My late mother was also one of the millions of women in our country who traveled a journey of harsh and repressive laws which limited movements and curtailed opportunity. One of those opportunities many women, and all who live with diabetes, were robbed of, was access to information on diabetes specifically.
It is devastating to learn that approximately 366 million people live with diabetes worldwide according to the International Diabetes Federation (IDF). It is also estimated that 50% of people living with diabetes do not know that they have the condition. The case in South Africa especially in black communities in townships, rural and parry-urban areas is worse, where majority of the people do not even know common signs and symptoms of diabetes. I share my mother’s testimony at any given opportunity with the hope that people will take encouragement from her story.
The disease is spreading at a very high speed and the cost of treating complications could better be utilized in poverty eradication, infrastructure and skills development. Clearly, no single government, sector or civil society can single-handedly hope to prevent, manage and control diabetes. On my part, I have resolved to dedicate most of my time to educating our nation about diabetes. In this regard, in August 2010 I formed the Bongi Ngema-Zuma Foundation, which is a vehicle I am using to raise the bar and forge ahead with programmes that create awareness. However, it is important to locate all efforts within a broader development context, which emphasises education and rural development when one looks at South Africa. As such, my Foundation seeks to partner with government, non-governmental organisations, the private sector as well as regional and global organisations to have the effect we envisage in society.

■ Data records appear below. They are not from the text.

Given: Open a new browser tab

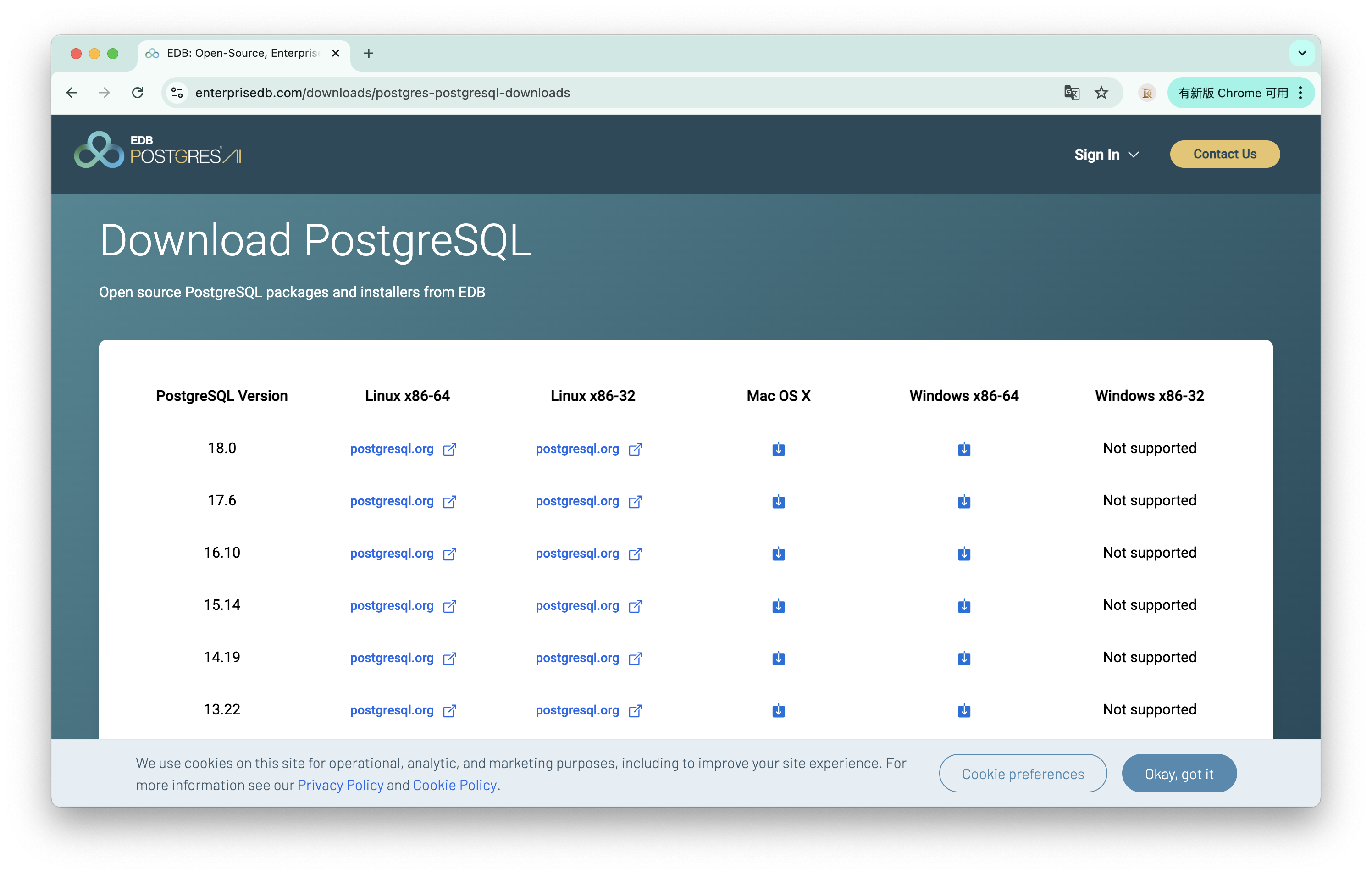Looking at the screenshot, I should point(369,54).
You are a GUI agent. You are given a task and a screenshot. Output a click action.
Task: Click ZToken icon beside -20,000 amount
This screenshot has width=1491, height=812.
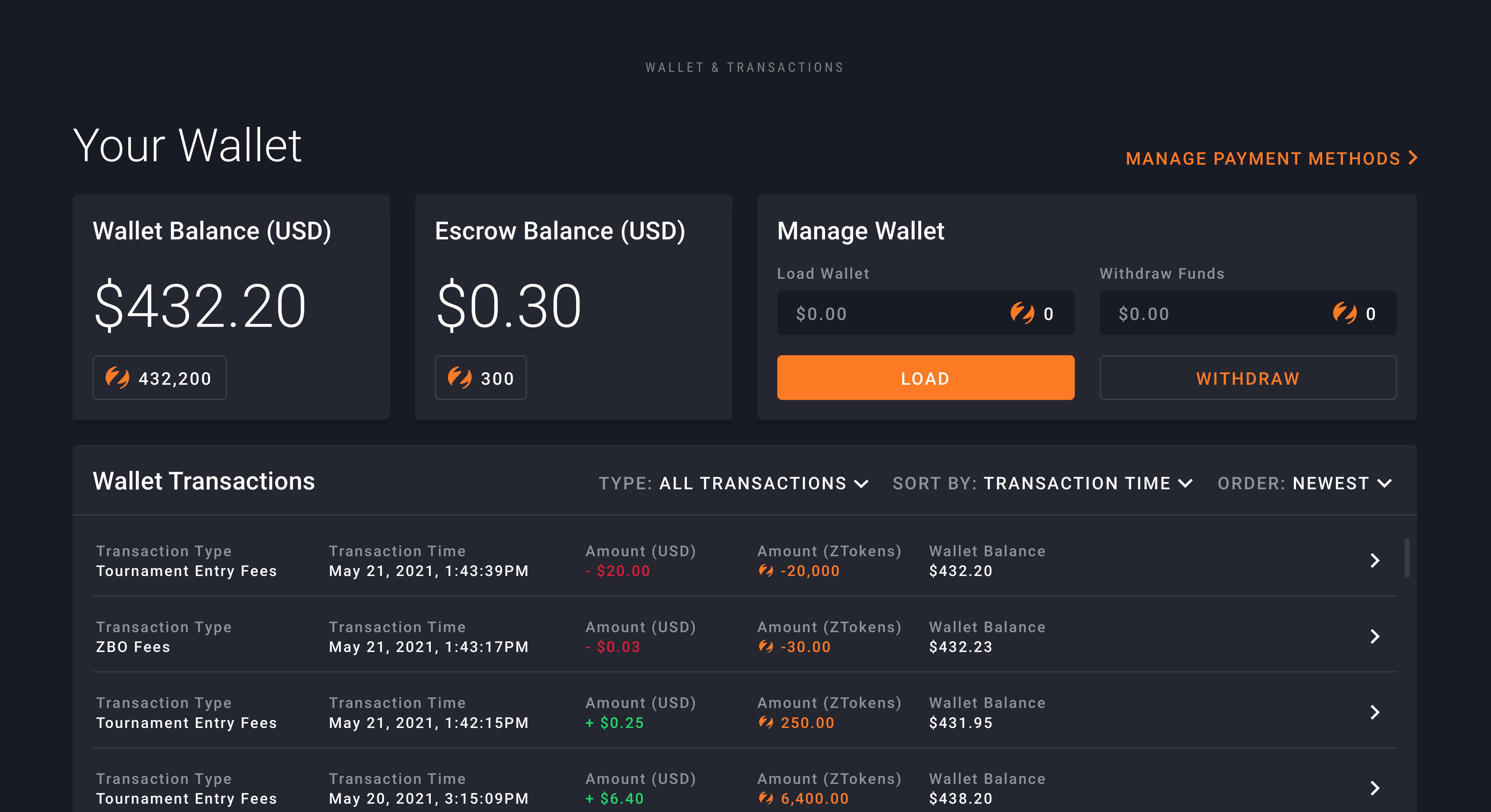pos(766,571)
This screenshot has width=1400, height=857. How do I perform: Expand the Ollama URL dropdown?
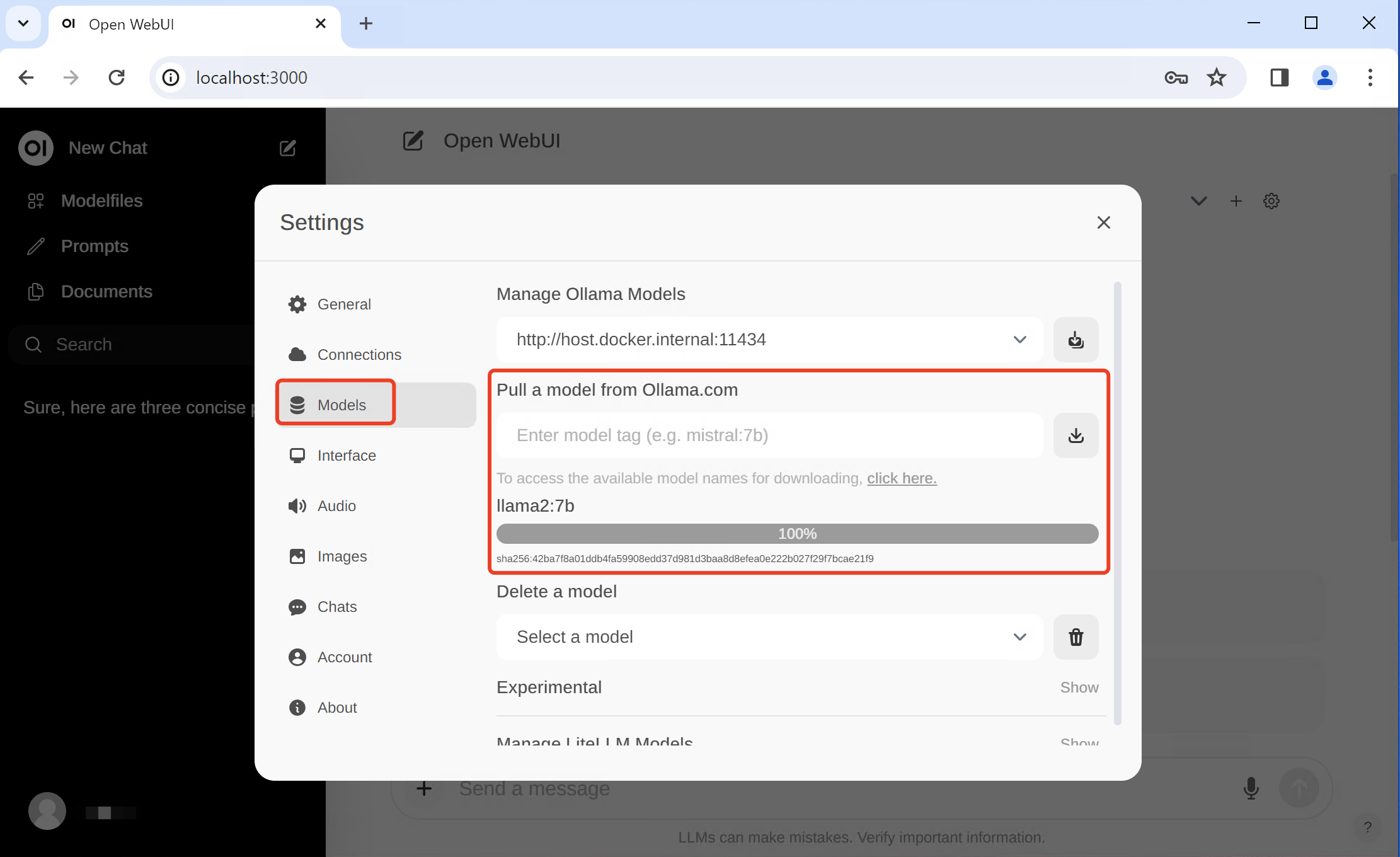point(1019,340)

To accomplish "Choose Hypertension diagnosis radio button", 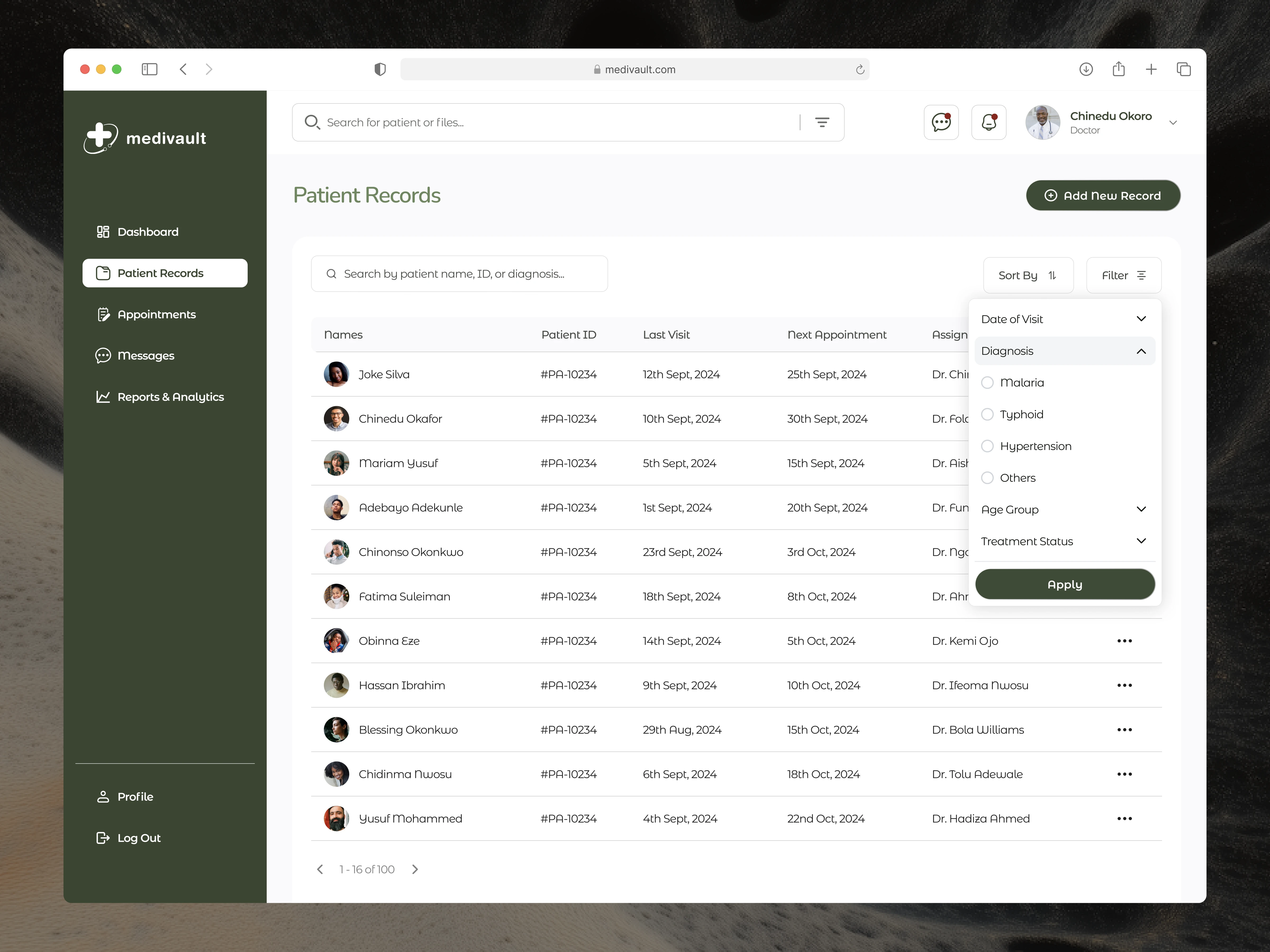I will click(x=987, y=446).
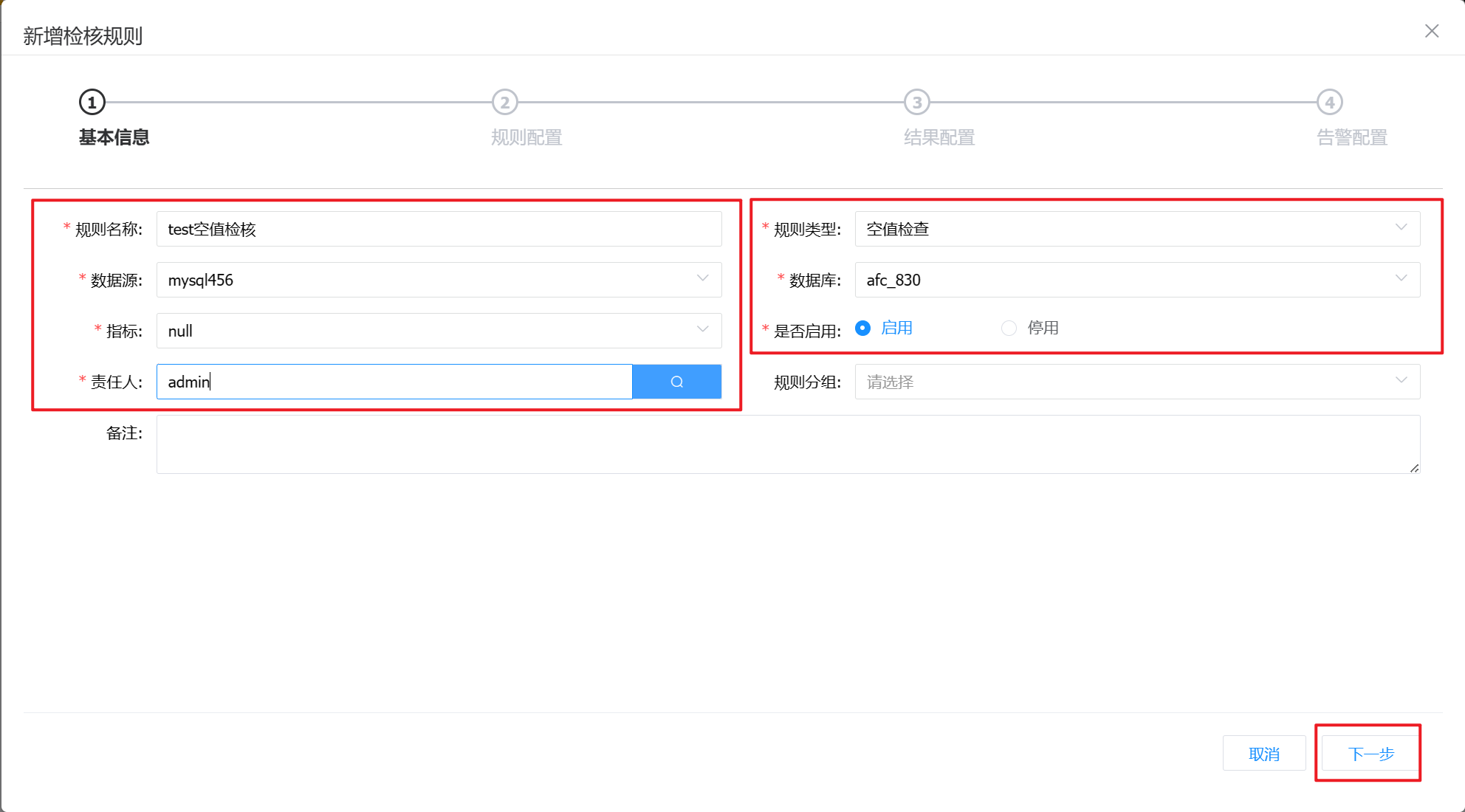Switch to the 规则配置 step label

tap(526, 137)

My vision and we, as the Bongi Ngema-Zuma foundation have adopted the same which is: “To see a South Africa where diabetes ceases to be a killer due to lack of awareness.”
The bible simplifies it in Habakkuk 2:2 – 3, it says “….Write down the vision, and make it plain upon tables, that he may run that readeth it. For the vision is yet for an appointed time, but at the end it shall speak, and not lie; though it tarries, wait for it, because it will surely come,” (King James Version).
We believe that prevention is better than cure and encourage people to screen regularly, eat healthy – more vegetables (spinach, cabbage, beetroot etc) and exercise, exercise – dance to your favourite Kwaito CD till you sweat, walk up the stairs instead of using a lift. The key is consistency.
I encourage you to join us in fighting the good fight of curbing diabetes and associated diseases. Together we can save unnecessary amputations and ultimately more lives.